If the aim of Sciscoop had been exclusively the readership of those with advanced science degrees, OR if those of us with fine arts degrees (or no degree at all) should summarily be forbidden to comment, I believe these requirements would have been prominently posted on the site from day one.
I will never consider my education finished until the machine flatlines. Until then, I will absorb these articles and revel in the knowledge that what I was so afraid of to learn several decades ago (didn’t think I could understand), I now have access to in an arena that IS simultaneously understandable and challenging.

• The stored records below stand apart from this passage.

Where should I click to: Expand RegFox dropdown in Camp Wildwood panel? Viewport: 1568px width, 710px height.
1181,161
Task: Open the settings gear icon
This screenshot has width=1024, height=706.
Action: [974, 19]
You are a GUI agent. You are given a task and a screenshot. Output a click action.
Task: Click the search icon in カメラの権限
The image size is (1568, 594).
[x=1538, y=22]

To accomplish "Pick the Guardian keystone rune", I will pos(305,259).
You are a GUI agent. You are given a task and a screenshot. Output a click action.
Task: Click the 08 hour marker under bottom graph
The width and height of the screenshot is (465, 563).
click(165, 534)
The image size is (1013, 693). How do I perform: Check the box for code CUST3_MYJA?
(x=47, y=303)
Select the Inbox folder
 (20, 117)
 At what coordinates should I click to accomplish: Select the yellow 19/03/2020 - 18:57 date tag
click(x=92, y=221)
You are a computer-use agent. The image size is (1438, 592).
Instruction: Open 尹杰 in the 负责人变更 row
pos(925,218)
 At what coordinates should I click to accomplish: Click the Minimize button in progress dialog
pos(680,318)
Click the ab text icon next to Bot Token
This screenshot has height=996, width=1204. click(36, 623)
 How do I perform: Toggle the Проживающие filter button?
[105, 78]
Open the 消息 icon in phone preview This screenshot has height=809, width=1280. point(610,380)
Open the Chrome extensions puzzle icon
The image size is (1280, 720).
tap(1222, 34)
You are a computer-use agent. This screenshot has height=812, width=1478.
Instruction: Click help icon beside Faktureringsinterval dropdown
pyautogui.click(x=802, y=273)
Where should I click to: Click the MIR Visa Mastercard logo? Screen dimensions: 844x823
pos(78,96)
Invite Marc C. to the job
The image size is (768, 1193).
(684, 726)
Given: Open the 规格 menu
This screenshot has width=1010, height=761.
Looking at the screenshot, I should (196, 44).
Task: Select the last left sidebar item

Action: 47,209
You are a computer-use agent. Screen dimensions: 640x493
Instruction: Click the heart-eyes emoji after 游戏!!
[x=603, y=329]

Thanks, Ricky, drog, and all the posters who write not only with such enlightened and knowledgeable backgrounds but with regard for a diverse readership.
apsmith
July 13th, 2003 at 11:37 pm
Interesting discussion – to me, what seems to happen to a lot of what I write (and from my background as a scientist, I think) is I try to be very complete, and people read it, or read some part of what I wrote, and say, “right, that’s pretty good, well, nothing I can add” and don’t comment or respond in any way. Whereas somebody who has perhaps put just as much thought into a piece of writing, but somehow leaves it “open-ended” in a way I seem to have a hard time doing, gets a lot of response, some critical, but some ordinary followup, which is equally or more important. If that helps… maybe somebody can explain to me how to write things in a more open-ended way?
Anyway, Ricky, you don’t have to emulate slashdot – I’d say we’re doing quite well on comments the last couple of months, with 2-3 on most articles…
One comment on the site – the “rank” button at the top points to scifitoday, not sciscoop – sciscoop seems to be doing reasonably well in the rankings this past month.
gypsysoul
July 14th, 2003 at 6:11 am
You HAVE gotten comments often lately. Your writing is clear and exact…”complete,” as you say. Look through these postings and you will see that rj and others have stories with no comments. I know you asked Ricky and not me, but your writing is excellent If it ain’t broke, don’t fix it :-)
rickyjames
July 14th, 2003 at 7:13 am
I’ll change the rank link today. I’d been watching the numbers there sink and thought it was because I haven’t been doing “targeted writing” to get our stories listed on Google News. I wanted to see how low we would go to get to our regular viewer baseline. It never occurred to me that the numbers were dropping just because people were using the sciscoop URL instead of the scifitoday one! The sciscoop “6″ number is actually pretty good!!! I also intend to modify the counter a little and give it a public password so everybody can see its background data if they click on it. Right now we’re getting around 2500 page views per day. The XLan server guys have changed some stuff so the stats page and cron aren’t updating well or at all – Hopefully this week I’ll get on to fixing all this stuff, I’ve just been busy. Expect a soapbox posting when I do.
apsmith
July 14th, 2003 at 7:42 am
Ok, I don’t mind taking that advice :-)
Anonymous
July 14th, 2003 at 11:27 pm
i suspect the few comments doesn’t represent the traffic to the site – almost all the articles i read and think ‘well i didnt know that’ – i dont have anything to offer a discussion so i wont make a comment – it doesnt mean i didnt enjoy reading it ;)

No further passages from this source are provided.